Screenshot grounding data
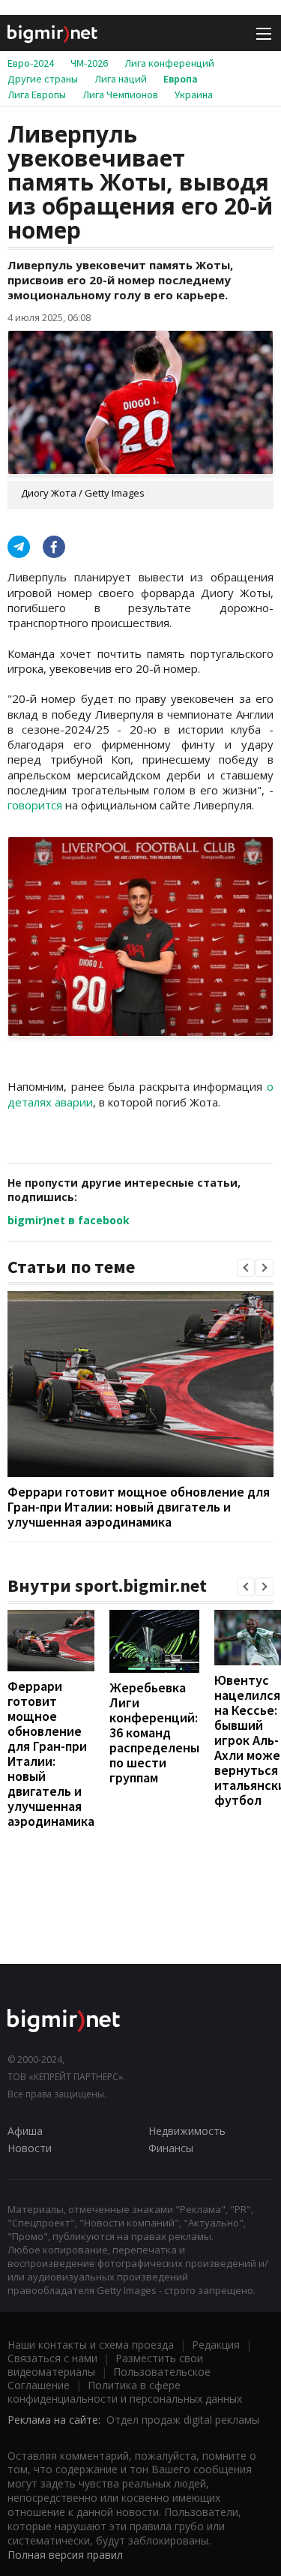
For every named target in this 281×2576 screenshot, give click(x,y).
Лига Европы (36, 94)
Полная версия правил (65, 2554)
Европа (180, 79)
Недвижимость (187, 2131)
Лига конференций (169, 63)
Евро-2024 (30, 63)
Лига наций (120, 79)
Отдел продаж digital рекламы (182, 2419)
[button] (246, 1268)
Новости (29, 2148)
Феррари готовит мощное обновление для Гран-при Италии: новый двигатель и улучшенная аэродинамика (138, 1506)
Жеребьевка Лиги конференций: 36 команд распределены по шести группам (154, 1732)
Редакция (216, 2344)
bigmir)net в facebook (68, 1220)
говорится (34, 804)
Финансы (170, 2148)
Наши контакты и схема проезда (90, 2344)
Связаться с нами (52, 2358)
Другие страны (42, 79)
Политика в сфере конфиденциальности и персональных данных (124, 2392)
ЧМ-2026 (89, 63)
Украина (194, 94)
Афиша (25, 2131)
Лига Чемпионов (120, 94)
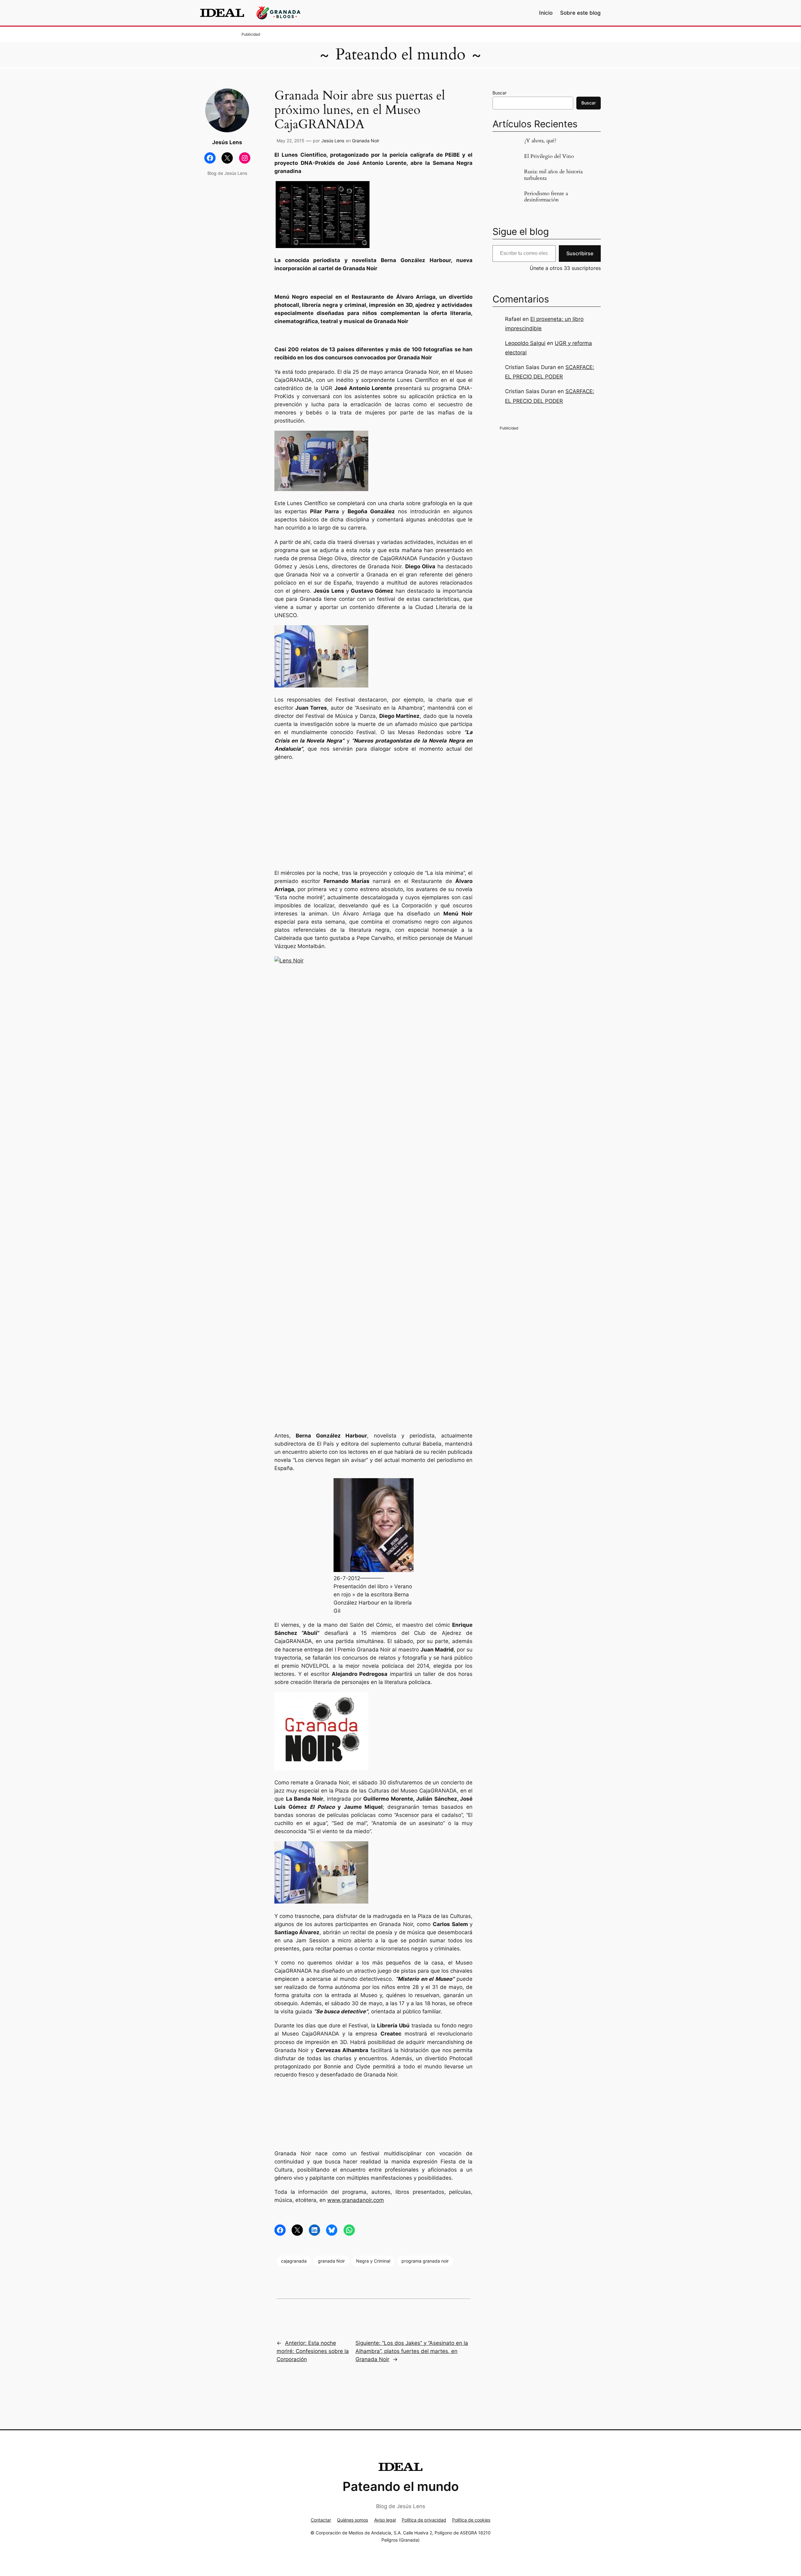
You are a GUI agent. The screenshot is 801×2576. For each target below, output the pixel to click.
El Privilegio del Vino (549, 156)
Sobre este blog (580, 13)
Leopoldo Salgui (525, 343)
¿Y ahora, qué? (540, 141)
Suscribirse (579, 253)
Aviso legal (385, 2520)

Work order
Which lines above include the word "Лига"? Pick them out and copy them.

Response to the exercise
Лига Европы (36, 94)
Лига конференций (169, 63)
Лига наций (120, 79)
Лига Чемпионов (120, 94)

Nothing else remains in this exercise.